Posted: Saturday, September 06, 2008
Food Network Kitchens

Q: Why do I have to rest meat after I take it off the grill? -- Larry Gray, Plano, Texas

A: "Resting" is the standard term for, essentially, leaving food alone for a few minutes (generally ranging from five to 30, depending on how big it is) before cutting into it.

You need to do it because of the way cooking works: applying heat to meat denatures the proteins, causing them to tighten up. (Think about the texture of a rare steak versus the texture of a well-done one.) That tightening, which occurs from the outside in, drives the liquids in the meat toward the center, where they collect.

What that means: If you take a just-cooked steak out of the oven and cut into it, you'll notice juices pooling out all over your cutting board. But if you let the meat sit untouched for 10 minutes, the juices will redistribute throughout the entire steak, making them much less likely to spill out when you start slicing.

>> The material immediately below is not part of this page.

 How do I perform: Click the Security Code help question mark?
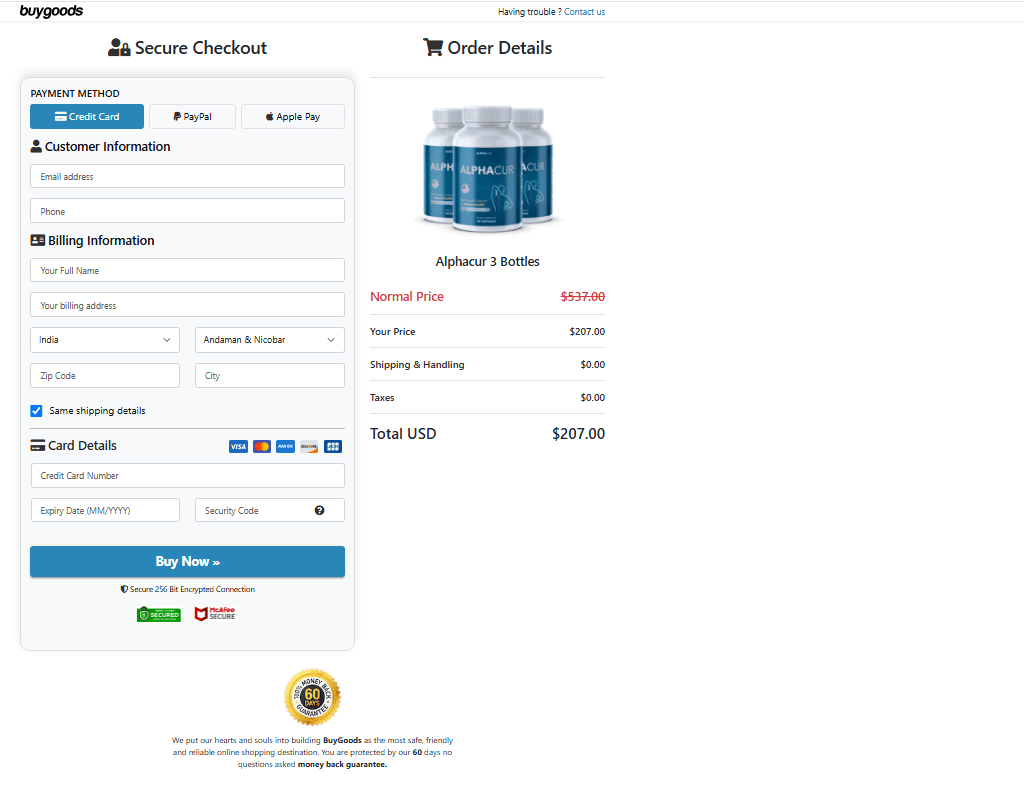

For this kind of resting, the time is determined by the weight and thickness of the piece. Skirt steak only needs a few minutes, where the Thanksgiving turkey needs half an hour to 40 minutes.

Remember when you rest meat that even though it's off the heat, the residual heat inside is still cooking it -- so, depending on the cut of meat, the internal temperature may rise anywhere from 5 to 10 degrees.